My impression is you do not have to use count_over_time
, but you do have to use something that results in a wide series versus a long. What all your options are there is unclear to me.
The interval is how big a window it will use when evaluating the query and is dependent on your use case.
> The interval is how big a window it will use when evaluating the query and is dependent on your use case
The case is there are several intervals and they should be consistent (see the screenshot). Is it correct to use the $__interval_
macro or it should be the _$__range
macro?
Your UI looks slightly different than mine but my understanding is as follows (given the data in ur screenshot):
• The rule will evaluate once every 1m.
• The rule must be true for 5m for the alert to be fired.
• Every time the rule is evaluated, your query is performed. And the time range the query looks at may be the same size as either or both of the prior bullet points, but it is not required to be. For example your query could look at the last 1 hour of logs, or the last 15 seconds. But imagine in the latter case (15s) in order for the rule to fire you would require an error log to occur every 15 seconds for 5 minutes for the alert to fire (or rather, within 15 seconds of every rule evaluation which would occur once a minute, I suppose). Whereas in the former case (1h), you could have 1 error log occur total, and after 5 minutes the alert would fire because it still exists within the 1hr window of the query.

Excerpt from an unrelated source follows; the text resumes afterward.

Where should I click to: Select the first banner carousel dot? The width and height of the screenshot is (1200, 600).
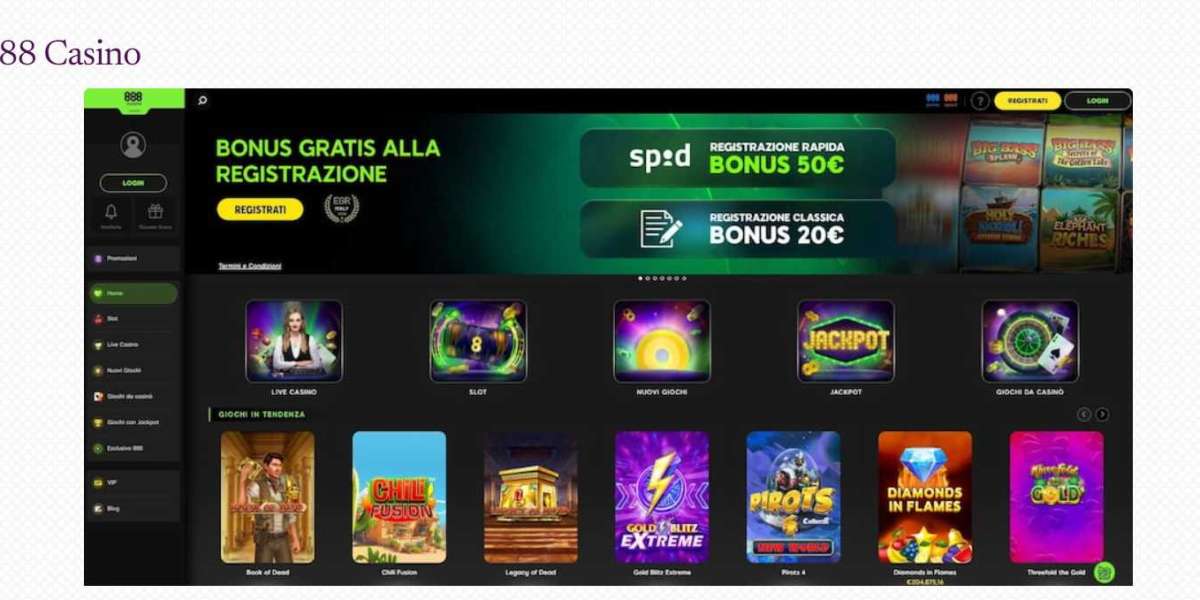point(640,278)
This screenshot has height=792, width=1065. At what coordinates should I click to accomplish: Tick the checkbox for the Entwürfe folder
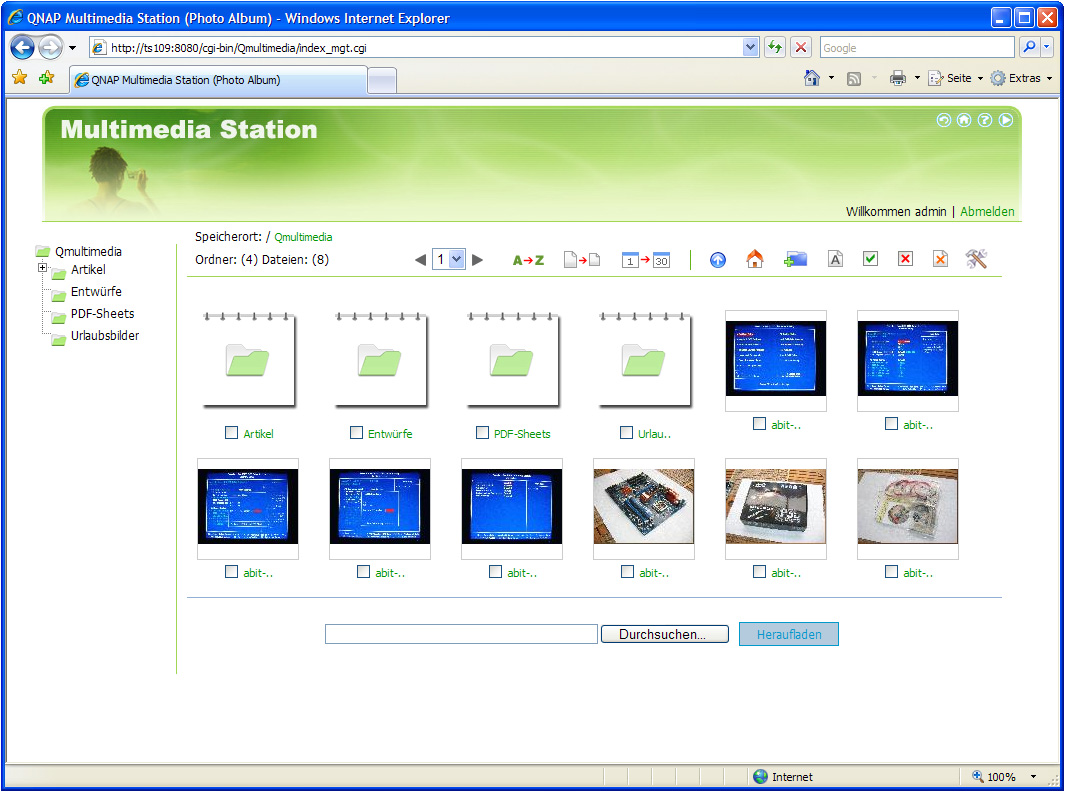pyautogui.click(x=356, y=433)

Honestly in that UI context I’m not sure what $__interval
would evaluate to (best guess would be last 15 minutes with it reflecting the top red box). I enter my queries in raw to a UI that looks different so I can’t say for sure. In my case I don’t use that variable in this context but provide a hard coded range depending on the use case (15m, etc.).
But if the count_over_time()
range is more than the top red box, the count_over_time()
function will never see a full 1 hour range and thus will never be over 0 ?
The video attached to the docs is completely useless too. It just shows some very trivial things which are quite clear without any video, and does not cover the really difficult topics.